◆ **What is being asked**
Copy out every line below word for word, omitting the pictures.

------------------------------------------------------------

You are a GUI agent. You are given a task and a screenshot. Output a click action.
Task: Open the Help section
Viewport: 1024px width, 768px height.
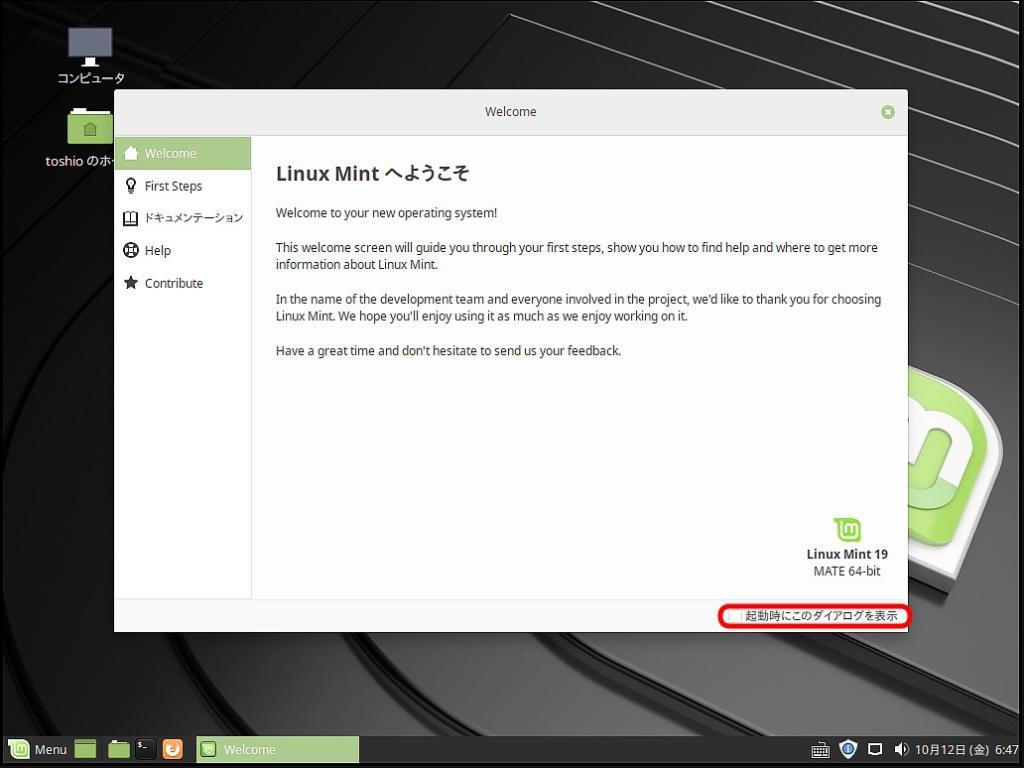157,250
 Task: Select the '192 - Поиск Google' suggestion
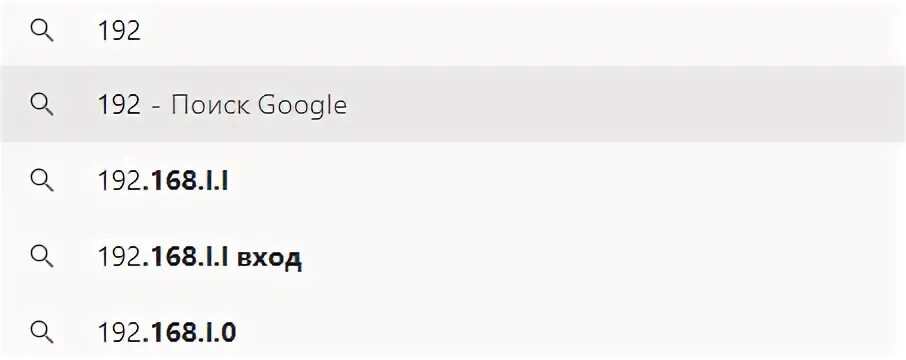click(x=453, y=104)
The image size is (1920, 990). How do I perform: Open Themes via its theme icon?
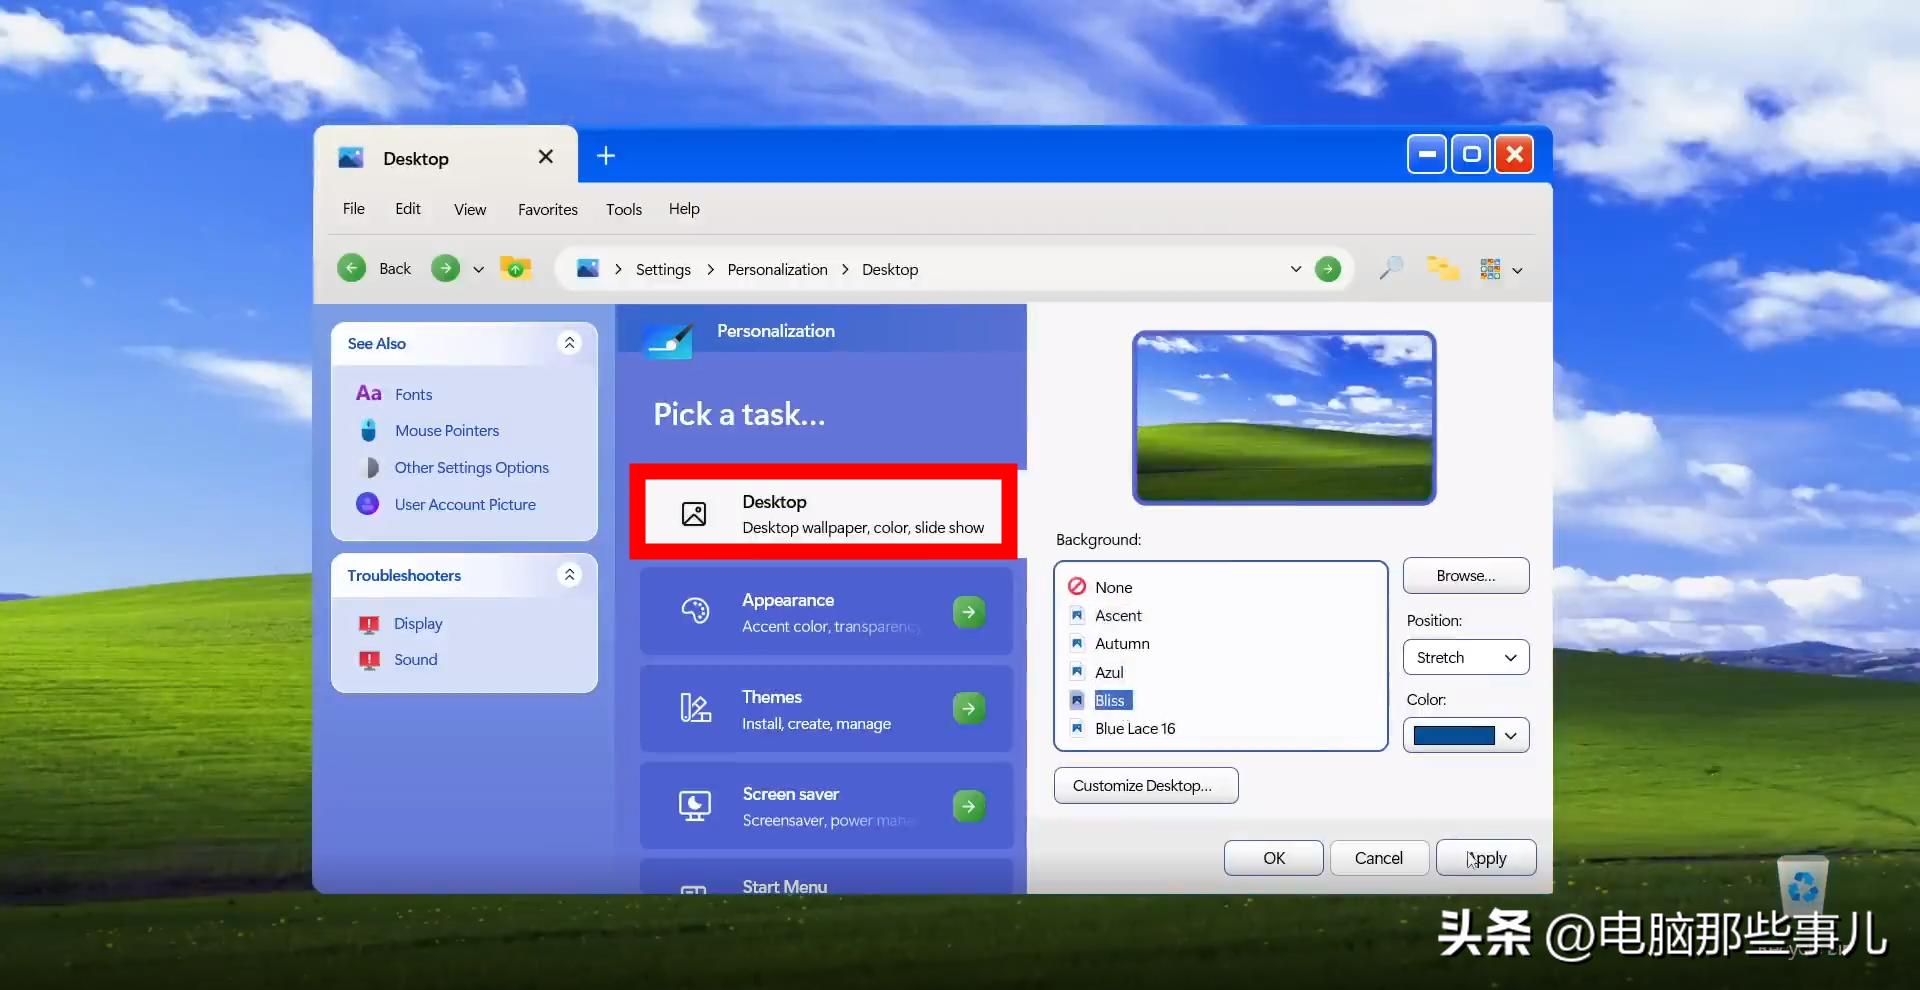tap(695, 708)
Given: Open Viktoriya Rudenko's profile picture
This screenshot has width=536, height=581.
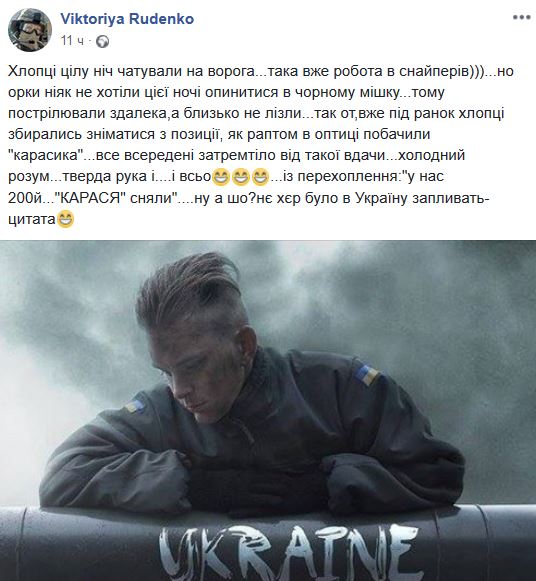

------------------------------------------------------------

◆ **Reply**
You are a GUI agent. You are given a task and a screenshot. Output a click action.
Task: Open the Help section
Viewport: 1024px width, 768px height.
157,250
 Task: Select the '192 - Поиск Google' suggestion
click(x=453, y=104)
The image size is (1920, 990). How do I perform: Open Themes via its theme icon?
tap(695, 708)
Given: Open Viktoriya Rudenko's profile picture
This screenshot has width=536, height=581.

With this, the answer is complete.